What does it mean to be a neutral supplier in the Telco market place?
by Jesper Hart Hansen

After the deregulation of the telecommunication industry in 1998, the typical picture for the Telco wholesale market in most European countries can be described as having an old telecommunication company formerly or partly owned by state – and a handful of newcomers.

A relatively new player in such a market, needs to find it’s niche or at least to have a competitive advantage that serves a need in the market, but not necessarily constitutes a threat to the incumbent companies. Neutrality may in this sense be a competitive advantage.

But what is neutrality then? Well, as a direct result of the deregulation, more players had the chance of entering the market place. But the new type of player was different to the incumbent companies, as the new players were not able to cover the entire value chain (i.e. from establishing network infrastructure to selling telephony or Internet access to the end user).

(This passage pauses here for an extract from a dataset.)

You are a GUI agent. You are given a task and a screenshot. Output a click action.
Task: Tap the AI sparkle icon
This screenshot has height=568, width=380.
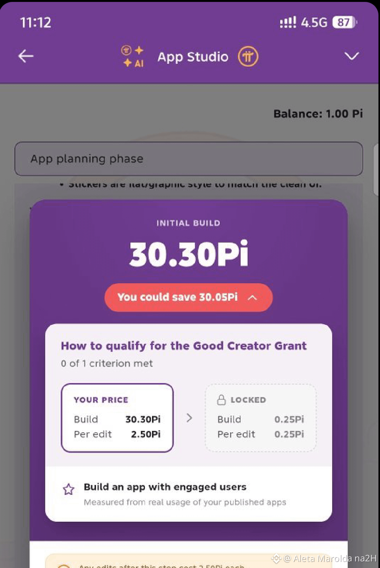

The deregulation has therefore split the value chain into more layers, where different companies are addressing different layers. A new company positioned in the lower layers will be neutral to a player in the top layers and vice versa. The incumbent companies on the other hand, embrace the entire value chain and can by definition not be neutral.

For neutrality to be defined as a competitive advantage at least two issues should be addressed:

The majority of the players, in terms of market share, should not be able to take the same position

The neutrality should not only bring along advantages to the neutral company but also to their customers

As a competitive advantage, the neutrality is relatively easy to maintain, since the incumbent companies or the market leaders cannot copy the advantage. They are by definition not neutral. They may be able to price out the neutral supplier or use other means to force the company out of the market, but the neutrality itself cannot be neutralised.

But how does the neutrality then constitute an advantage to the company and its customers? Why should a potential customer buy e.g. dark fibre or transmission services from a relatively small player just because it is neutral, when a larger and sometimes more price-competitive player can deliver the same product?

The answer to this refers to the definition of the product. If the product solely consists of e.g. a leased line with service, the customer might choose the incumbent company. But, if the product is broadened to also include strategic long-term relations, the incumbent company will in many cases suffer from being unable to deliver.

The broad product portfolio and the many activities of an incumbent company often imply that the company may act as a supplier, a customer and a competitor or any combination of the three. This makes it unfit to play the role as a strategic partner when dealing with carriers or carrier’s carriers.

A neutral supplier on the other hand may not only be able to deliver fibre and transmission, but also to step in and take the role as a strategic partner, creating more proactive and fruitful business relationships.

In today’s turbulent market, where needs for consolidating business or finding new business areas in a stagnating market are just as important as exchanging experiences, a strategic partner is more than justified.

Being neutral in the market place is therefore not just another word describing a company. It is a new opportunity for creating advantages, which may benefit you and your customers and at the same time be something not available to your competitors.